» **Short problem**
Output each of the following lines verbatim, from first to last, and omit the pictures.
## Begin Exercise inputs
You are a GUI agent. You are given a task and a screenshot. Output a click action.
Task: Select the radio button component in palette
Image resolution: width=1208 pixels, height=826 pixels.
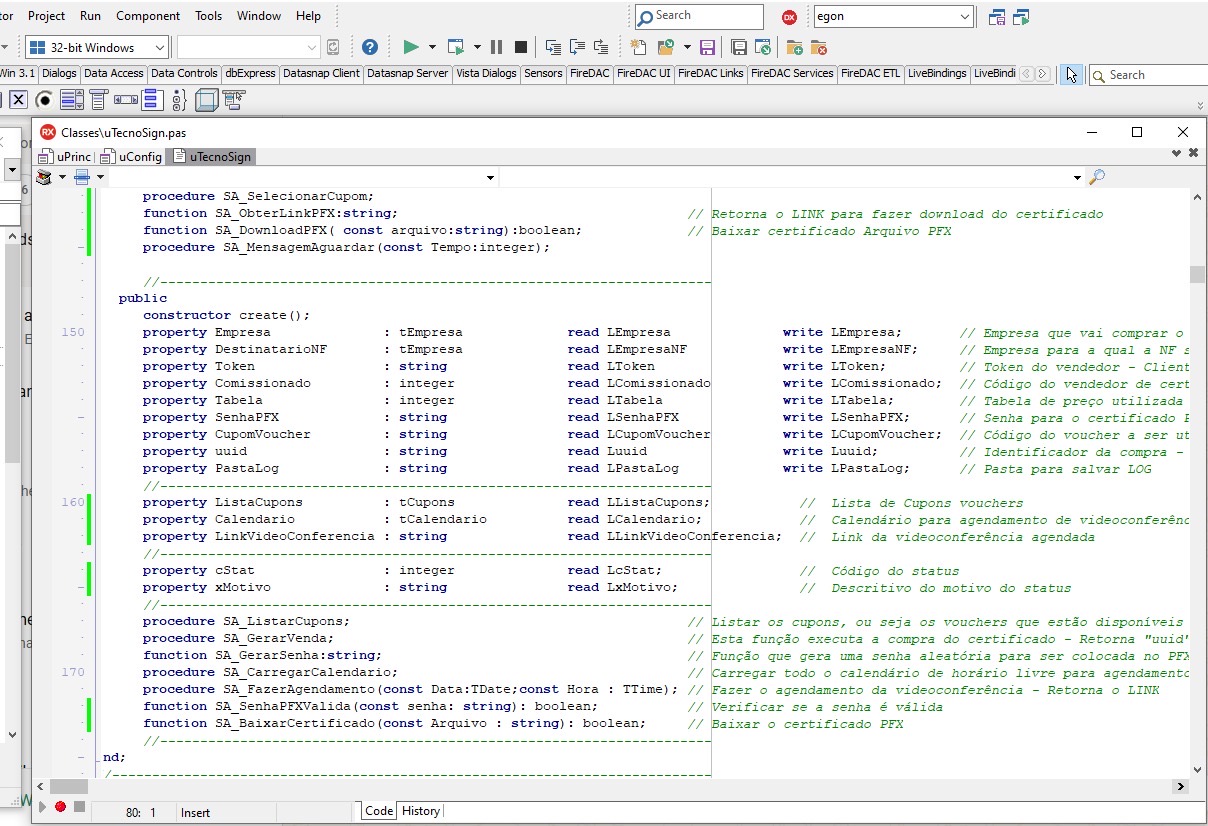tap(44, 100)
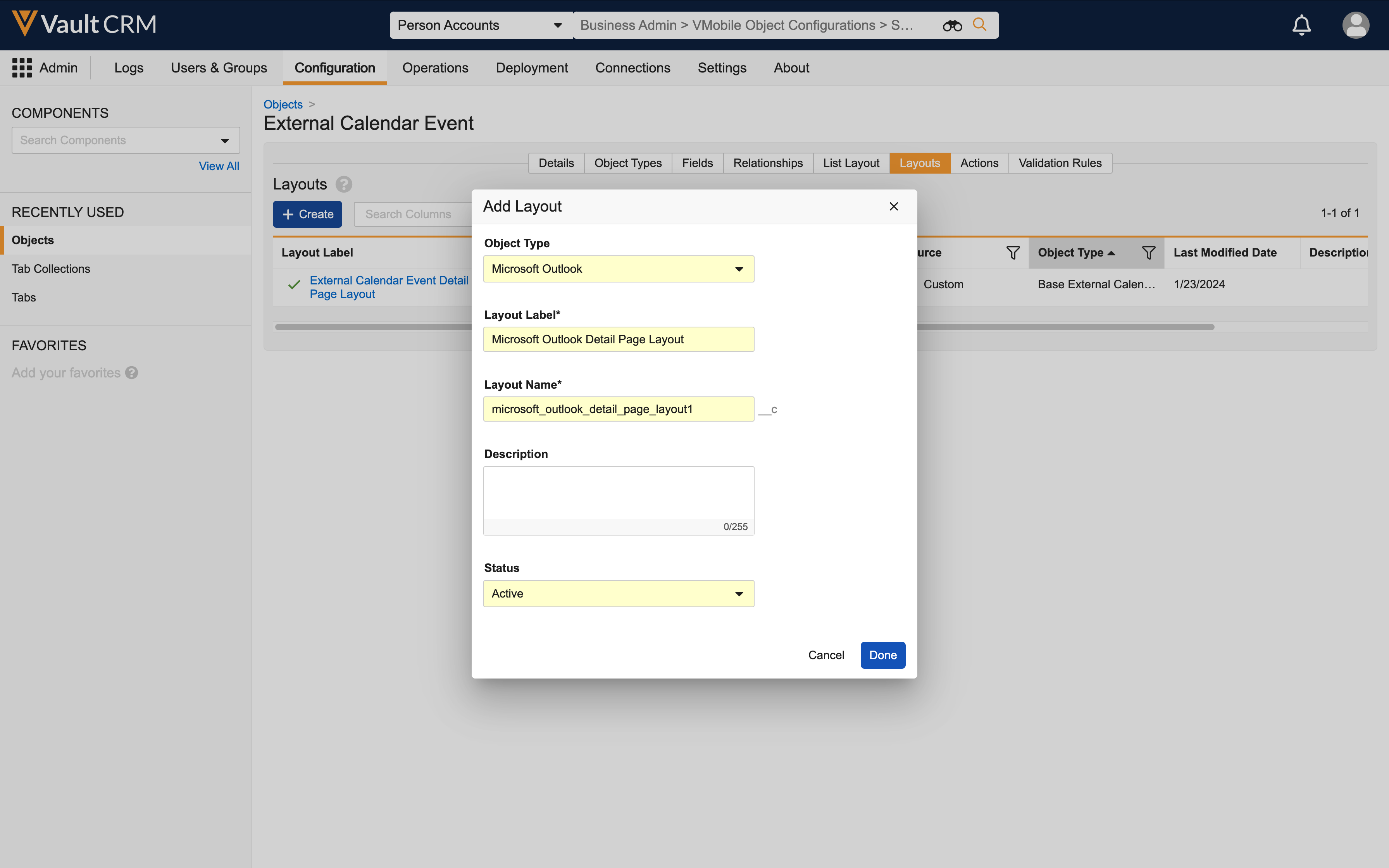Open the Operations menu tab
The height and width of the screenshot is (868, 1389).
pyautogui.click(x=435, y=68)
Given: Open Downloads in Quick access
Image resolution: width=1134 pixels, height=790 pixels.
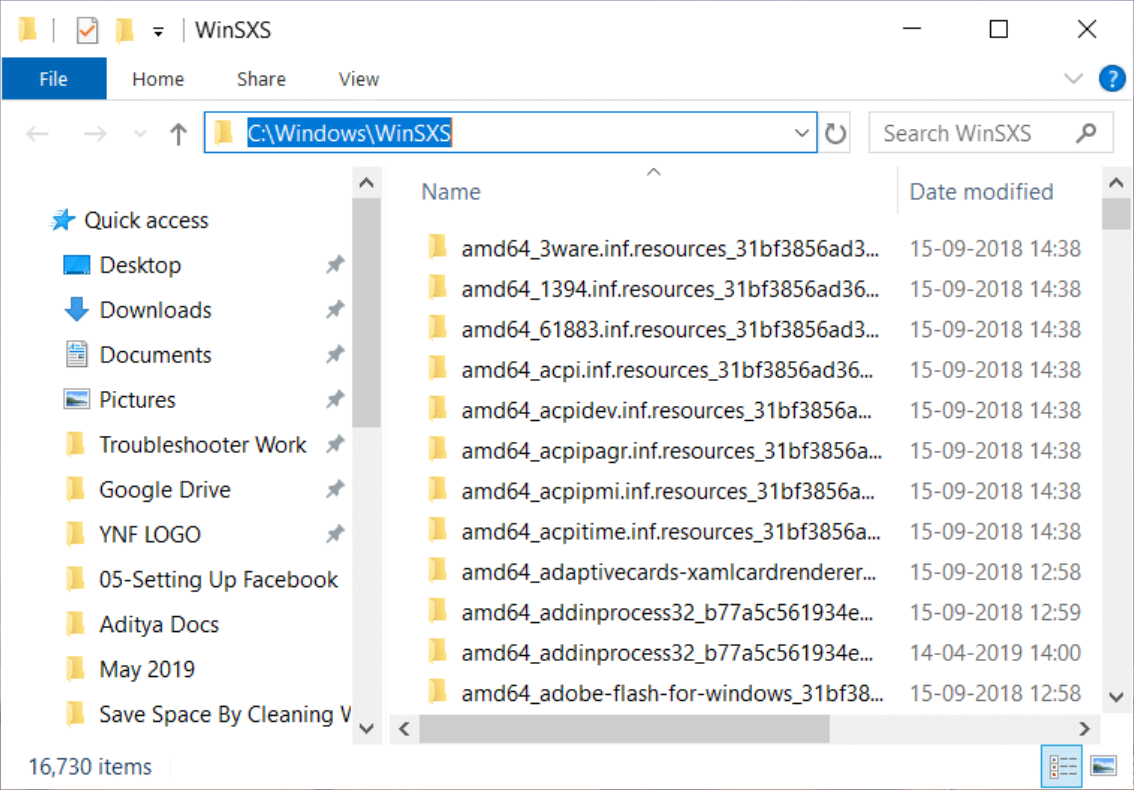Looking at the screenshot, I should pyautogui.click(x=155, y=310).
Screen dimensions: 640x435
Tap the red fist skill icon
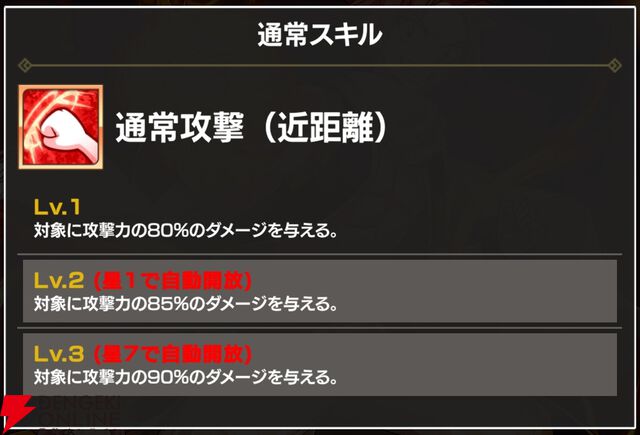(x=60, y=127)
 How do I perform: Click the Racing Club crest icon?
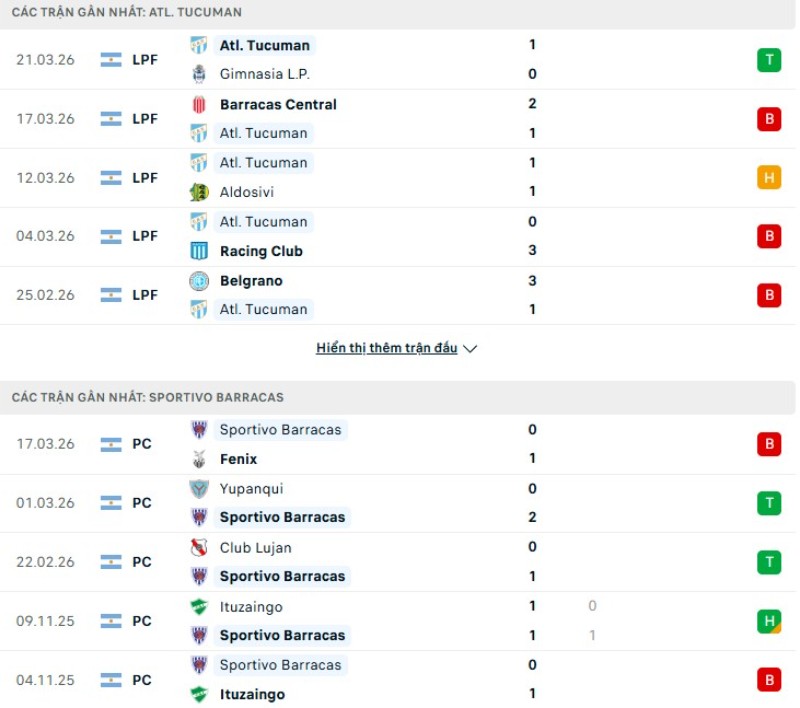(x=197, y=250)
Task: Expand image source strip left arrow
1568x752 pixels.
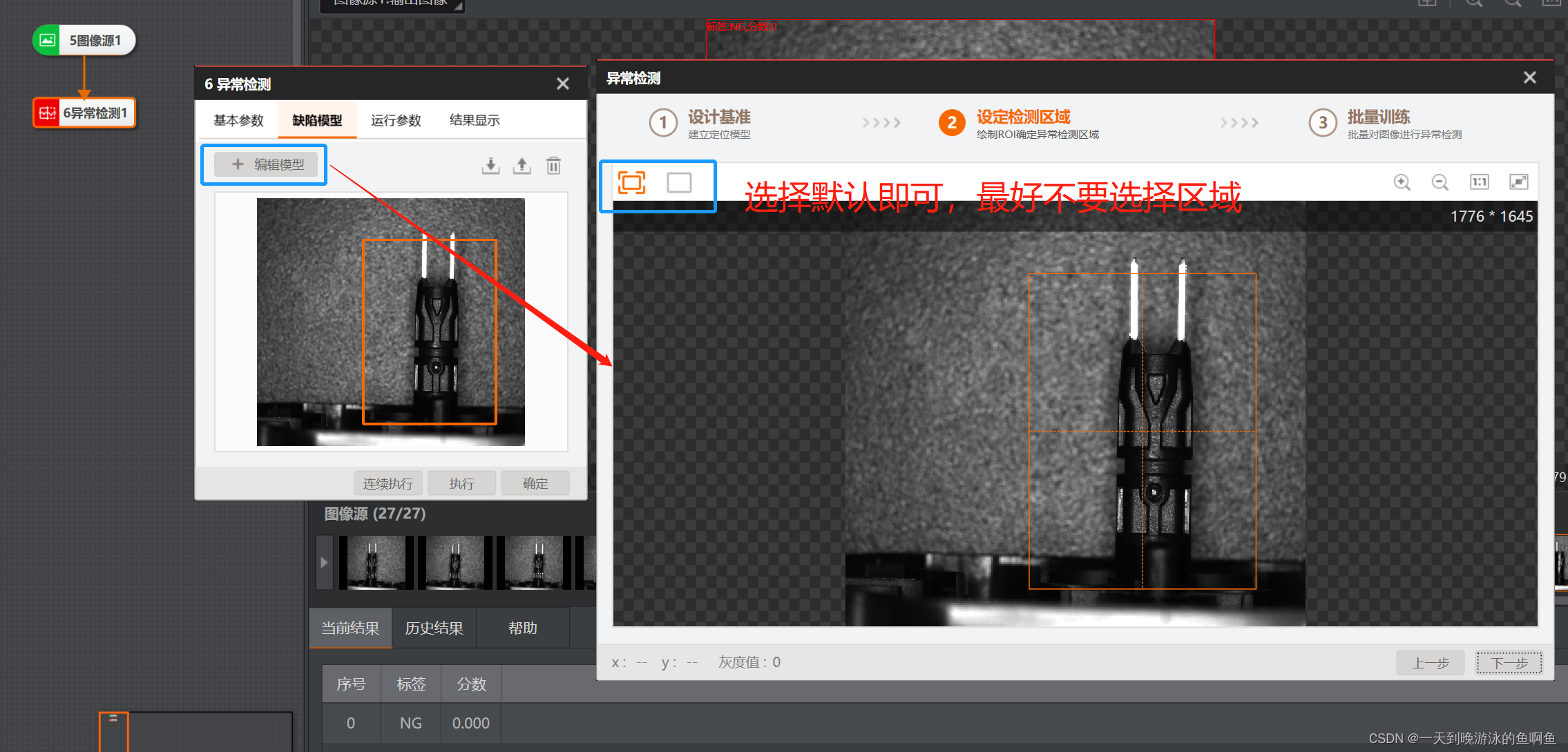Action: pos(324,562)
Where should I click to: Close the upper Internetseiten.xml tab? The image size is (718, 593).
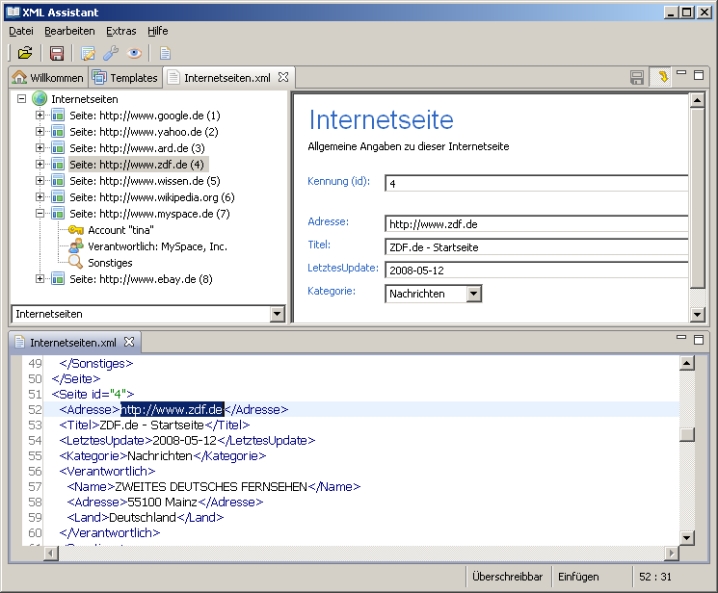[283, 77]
## End Exercise inputs
» **Solution**
You are a GUI agent. You are given a task and a screenshot. Output a click action.
Task: Select the radio button component in palette
Image resolution: width=1208 pixels, height=826 pixels.
tap(44, 100)
Open the Operations menu tab
The height and width of the screenshot is (868, 1389).
pyautogui.click(x=435, y=68)
Given: Open Downloads in Quick access
Image resolution: width=1134 pixels, height=790 pixels.
Looking at the screenshot, I should pyautogui.click(x=155, y=310).
Screen dimensions: 640x435
Tap the red fist skill icon
(x=60, y=127)
 How do I perform: Click the Racing Club crest icon?
(x=197, y=250)
Task: Expand image source strip left arrow
1568x752 pixels.
Action: pos(324,562)
Where should I click to: Close the upper Internetseiten.xml tab? The image size is (718, 593).
[283, 77]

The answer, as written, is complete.